Вот короткое изложение моих скромных наблюдений. Время, как известно, не стоит на месте; и будущее обязательно покажет нам, что будет дальше!
Андрей Геласимов
Я никогда не понимал Эдипа. Убить своего отца, потом жениться на Иокасте. И Зигмунд Фрейд почему-то считает, что я должен быть втайне готов к подобным действиям по отношению к моей собственной матери и моему собственному отцу. Непонятно. Но больше всего непонятна последняя строка хора, когда актеры уже сидят в помещении за сценой, а зрители готовы покинуть театр.
“Не называй человека счастливым, пока он не умрет”.
Так вот зачем Пушкин убил своего Белкина.

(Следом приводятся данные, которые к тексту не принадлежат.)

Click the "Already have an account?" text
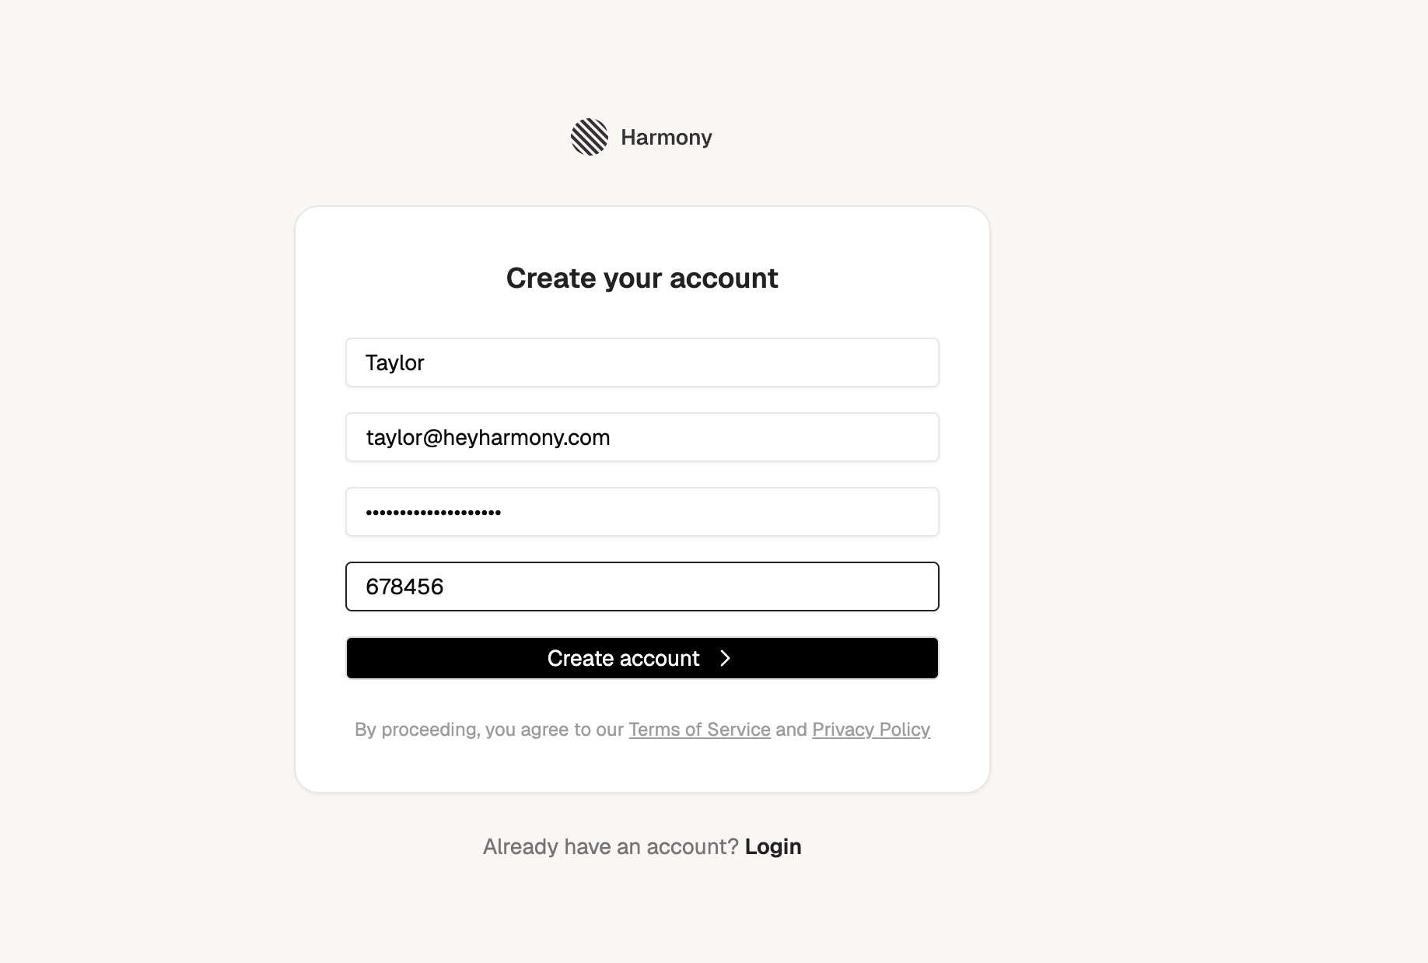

Я вспоминаю коричневую книжечку, взятую в школьной библиотеке. Большая половина нежелания ее читать обусловлена прилагательным “покойный”. Прямо на обложке. Которую открывают руки тринадцатилетнего мальчика, то есть меня. Со всем этим “Бонни Эмом” и “Аббой” в нестриженой голове. Еще был Африк Симон, и отец просил найти его песню у одноклассников, чтобы переписать, но я не нашел. Потому что к утру надо было прочитать “Повести покойного Ивана Петровича Белкина”. Учительница грозилась воткнуть тройку за четверть, и мама бы этого не поняла.
В тринадцать лет к слову “покойный” относишься вполне определенно. Никакая философия и религия не поможет. Тем более что до них еще лет семь. А когда тебе тринадцать — если “покойный”, то, значит, табуретки, и на них гроб у подъезда, и домой из школы опаздываешь на целый час, потому что в подъезд надо входить мимо всего этого. Но коричневую книжечку ты должен прочесть.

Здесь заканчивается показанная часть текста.